Molteplici fattori alla base delle forme secondarie della malattia  (epidemiologia ) fanno si che non sia possibile identificare un’età od un sesso a maggior rischio.

Quali esami sono necessari per diagnosticarla

Radiografia: serve negli stadi avanzati, ma non in quelli iniziali

La radiografia standard, quando l’anca è dolente (coxalgia ), è un’indagine che permette di escludere la maggior parte delle diagnosi.

Questo però non è possibile se ci troviamo di fronte alla fase iniziale della necrosi della testa del femore perché può essere perfettamente negativa in quanto non sono ancora in atto quelle alterazioni morfologiche che caratterizzano gli ultimi stadi della malattia.

Risonanza magnetica (RMN): individua la lesione negli stadi iniziali, ma in quelli avanzati non serve

Concludendo se un paziente che lamenta dolore all’anca e rientra perfettamente nelle categorie a rischio precedentemente citate è indispensabile eseguire una risonanza magnetica che permette di poter identificare la lesione necrotica all’inizio.

Per questo, dato che è un esame costoso, è opportuno riservarlo solo ai pazienti per cui la radiografia standard non risulta conclusiva.
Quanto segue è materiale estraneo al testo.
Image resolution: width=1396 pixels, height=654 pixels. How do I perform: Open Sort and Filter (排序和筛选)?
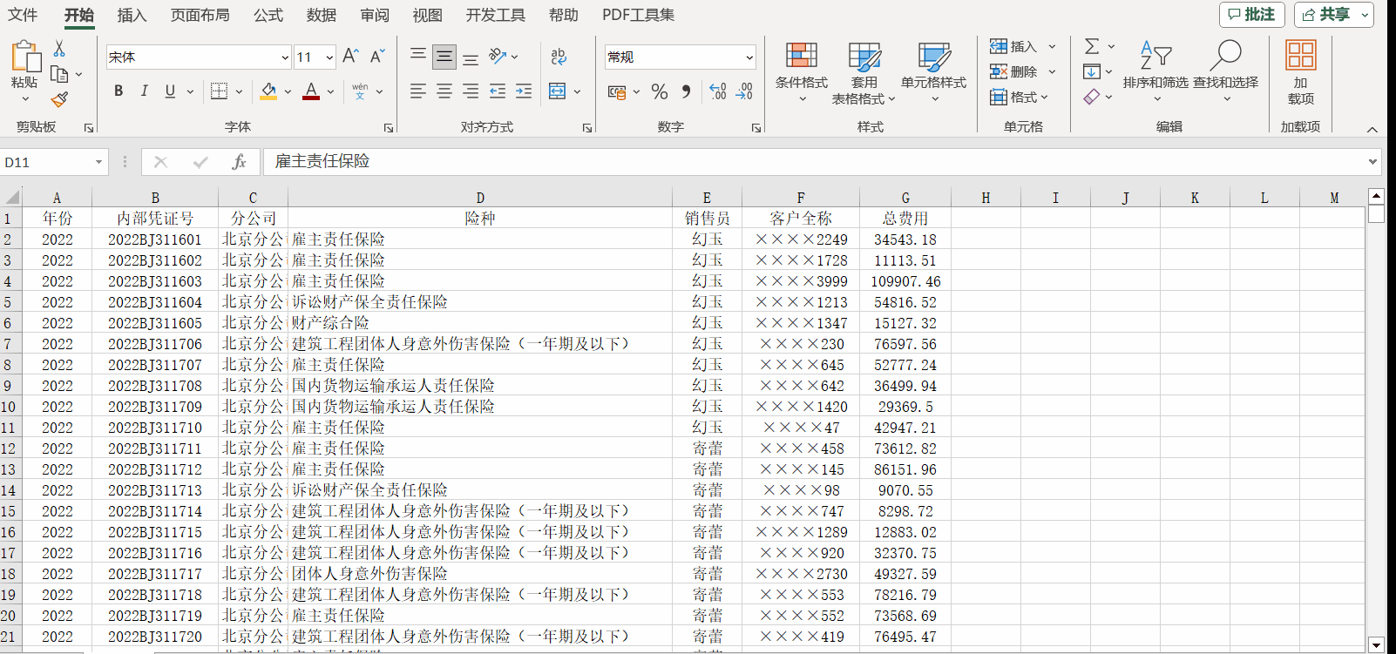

La “lastra” tradizionale è più che sufficiente nelle necrosi avanzate.

Come si cura l’artrosi all’anca

Solo la necrosi iniziale offre speranze di guarigione.

Infatti, una volta che la testa femorale si è appiattita, la situazione evolve irreversibilmente verso l’artrosi, che è una malattia degenerativa e che quindi può essere trattata solo con terapie palliative e l’impianto di una protesi, quando possibile.

Questo significa che se la testa femorale è ancora sferica, c’è la possibilità di mettere in atto procedure chirurgiche di salvataggio, altrimenti no.

Le principali procedure in questi casi sono:

  • Interventi chirurgici per riportare la circolazione nell’area ischemica della testa femorale

    Sono possibili due tipi di intervento:

    1. trapianto di perone o trapianto microchirurgico di un segmento del perone

      è un intervento complesso che ha l’obiettivo di riportare la vascolarizzazione arteriosa nella testa femorale

    2. decompressione della testa femorale ed innesto di gel piastrinico

      è un intervento più semplice che punta a facilitare il drenaggio venoso e rivitalizzare l’osso necrotico

    La scelta fa i due tipi di intervento dipende in gran parte dall’esperienza del chirurgo e dalla collaborazione del paziente.
    In particolare il trapianto di perone comporta un maggior tasso di complicanze ed un decorso postoperatorio più lungo e disagevole che, comprensibilmente, non tutti i pazienti si sentono in grado di affrontare.

    E’ bene precisare che nessuno degli interventi disponibili è in grado di garantire la guarigione, ma le probabilità sono tanto maggiori quanto più precoce è il trattamento.

  • Interventi di tipo conservativo: quando la malattia è nelle primissime fasi

    Negli stadi precocissimi della malattia, quando solo la risonanza magnetica permette di riconoscere la lesione,
    se il paziente è riluttante a sottoporsi ad un intervento chirurgico, è possibile tentare la strada del trattamento conservativo, che consiste in:

    • scarico deambulatorio con 2 stampelle
    • eventuale ciclo di onde d’urto ad alta potenza
    • monitoraggio clinico-radiologico
  • Protesi d’anca: quando la malattia si è ormai evoluta in artrosi

    Se la testa femorale è deformata e l’artrosi è già riscontrabile, la protesi costituisce l’unica soluzione efficace. Dato che i pazienti affetti da osteonecrosi della testa de femore sono solitamente più giovani rispetto a quelli affetti da coxartrosi primitiva, è altamente raccomandato l’impianto di protesi conservative e/o di accoppiamenti a bassissima usura. Le prime sono modelli di protesi che richiedono una minore asportazione ossea a livello del femore, le seconde sono interfacce articolari ad accoppiamento “metallo-metallo” o “ceramica-ceramica” che hanno il grande vantaggio di liberare una quantità minima di detriti. Infatti, le interfacce tradizionali, che sono in metallo e polietilene o in ceramica e polietilene, hanno una durata molto lunga nel tempo e per questo sono considerate ideali nei pazienti over 60, ma nei pazienti giovani e attivi presentano appunto un grave difetto: liberano grandi quantità di detriti.